Short problem> Print each of the following records back verbatim, line for line.

........

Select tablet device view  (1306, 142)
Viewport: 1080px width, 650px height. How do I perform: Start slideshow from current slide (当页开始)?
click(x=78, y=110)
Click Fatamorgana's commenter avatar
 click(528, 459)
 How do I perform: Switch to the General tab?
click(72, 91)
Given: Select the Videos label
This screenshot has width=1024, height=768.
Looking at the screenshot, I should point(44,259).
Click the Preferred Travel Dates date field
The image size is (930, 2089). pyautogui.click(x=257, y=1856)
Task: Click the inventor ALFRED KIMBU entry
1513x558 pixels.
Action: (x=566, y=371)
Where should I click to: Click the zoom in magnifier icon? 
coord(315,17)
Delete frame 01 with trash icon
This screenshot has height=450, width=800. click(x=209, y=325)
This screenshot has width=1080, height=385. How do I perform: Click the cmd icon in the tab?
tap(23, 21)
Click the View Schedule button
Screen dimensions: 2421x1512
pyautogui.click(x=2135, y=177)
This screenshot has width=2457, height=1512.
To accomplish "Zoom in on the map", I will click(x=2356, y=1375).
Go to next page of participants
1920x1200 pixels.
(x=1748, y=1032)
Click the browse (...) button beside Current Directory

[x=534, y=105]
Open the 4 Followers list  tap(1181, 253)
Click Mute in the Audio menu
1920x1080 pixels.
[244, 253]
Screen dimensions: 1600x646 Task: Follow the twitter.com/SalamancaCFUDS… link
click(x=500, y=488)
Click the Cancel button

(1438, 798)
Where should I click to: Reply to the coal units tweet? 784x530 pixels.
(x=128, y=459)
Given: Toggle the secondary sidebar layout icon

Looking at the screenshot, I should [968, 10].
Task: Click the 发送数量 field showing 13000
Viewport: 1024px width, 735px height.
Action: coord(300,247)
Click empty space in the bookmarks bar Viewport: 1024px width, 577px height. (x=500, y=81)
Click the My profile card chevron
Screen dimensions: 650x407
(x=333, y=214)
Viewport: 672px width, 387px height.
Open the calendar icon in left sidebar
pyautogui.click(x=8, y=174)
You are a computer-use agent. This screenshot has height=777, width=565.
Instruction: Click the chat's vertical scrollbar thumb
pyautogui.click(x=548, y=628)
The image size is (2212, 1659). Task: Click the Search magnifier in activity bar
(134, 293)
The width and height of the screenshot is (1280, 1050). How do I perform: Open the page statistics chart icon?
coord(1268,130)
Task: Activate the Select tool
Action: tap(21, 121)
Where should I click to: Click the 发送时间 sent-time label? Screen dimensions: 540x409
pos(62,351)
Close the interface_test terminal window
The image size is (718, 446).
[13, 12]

........

Reply>
Select tablet device view  (1306, 142)
Viewport: 1080px width, 650px height. How do I perform: Start slideshow from current slide (当页开始)?
click(x=78, y=110)
Click Fatamorgana's commenter avatar
 click(528, 459)
 How do I perform: Switch to the General tab?
click(72, 91)
Given: Select the Videos label
This screenshot has width=1024, height=768.
Looking at the screenshot, I should point(44,259).
Click the Preferred Travel Dates date field
The image size is (930, 2089). pyautogui.click(x=257, y=1856)
Task: Click the inventor ALFRED KIMBU entry
1513x558 pixels.
Action: (x=566, y=371)
Where should I click to: Click the zoom in magnifier icon? 
coord(315,17)
Delete frame 01 with trash icon
This screenshot has height=450, width=800. click(x=209, y=325)
This screenshot has width=1080, height=385. How do I perform: Click the cmd icon in the tab?
tap(23, 21)
Click the View Schedule button
Screen dimensions: 2421x1512
pyautogui.click(x=2135, y=177)
This screenshot has width=2457, height=1512.
To accomplish "Zoom in on the map", I will click(x=2356, y=1375).
Go to next page of participants
1920x1200 pixels.
(x=1748, y=1032)
Click the browse (...) button beside Current Directory

[x=534, y=105]
Open the 4 Followers list  tap(1181, 253)
Click Mute in the Audio menu
1920x1080 pixels.
[244, 253]
Screen dimensions: 1600x646 Task: Follow the twitter.com/SalamancaCFUDS… link
click(x=500, y=488)
Click the Cancel button

(1438, 798)
Where should I click to: Reply to the coal units tweet? 784x530 pixels.
(x=128, y=459)
Given: Toggle the secondary sidebar layout icon

Looking at the screenshot, I should [968, 10].
Task: Click the 发送数量 field showing 13000
Viewport: 1024px width, 735px height.
Action: coord(300,247)
Click empty space in the bookmarks bar Viewport: 1024px width, 577px height. (x=500, y=81)
Click the My profile card chevron
Screen dimensions: 650x407
(x=333, y=214)
Viewport: 672px width, 387px height.
Open the calendar icon in left sidebar
pyautogui.click(x=8, y=174)
You are a computer-use agent. This screenshot has height=777, width=565.
Instruction: Click the chat's vertical scrollbar thumb
pyautogui.click(x=548, y=628)
The image size is (2212, 1659). Task: Click the Search magnifier in activity bar
(134, 293)
The width and height of the screenshot is (1280, 1050). How do I perform: Open the page statistics chart icon?
coord(1268,130)
Task: Activate the Select tool
Action: tap(21, 121)
Where should I click to: Click the 发送时间 sent-time label? Screen dimensions: 540x409
pos(62,351)
Close the interface_test terminal window
The image size is (718, 446).
[13, 12]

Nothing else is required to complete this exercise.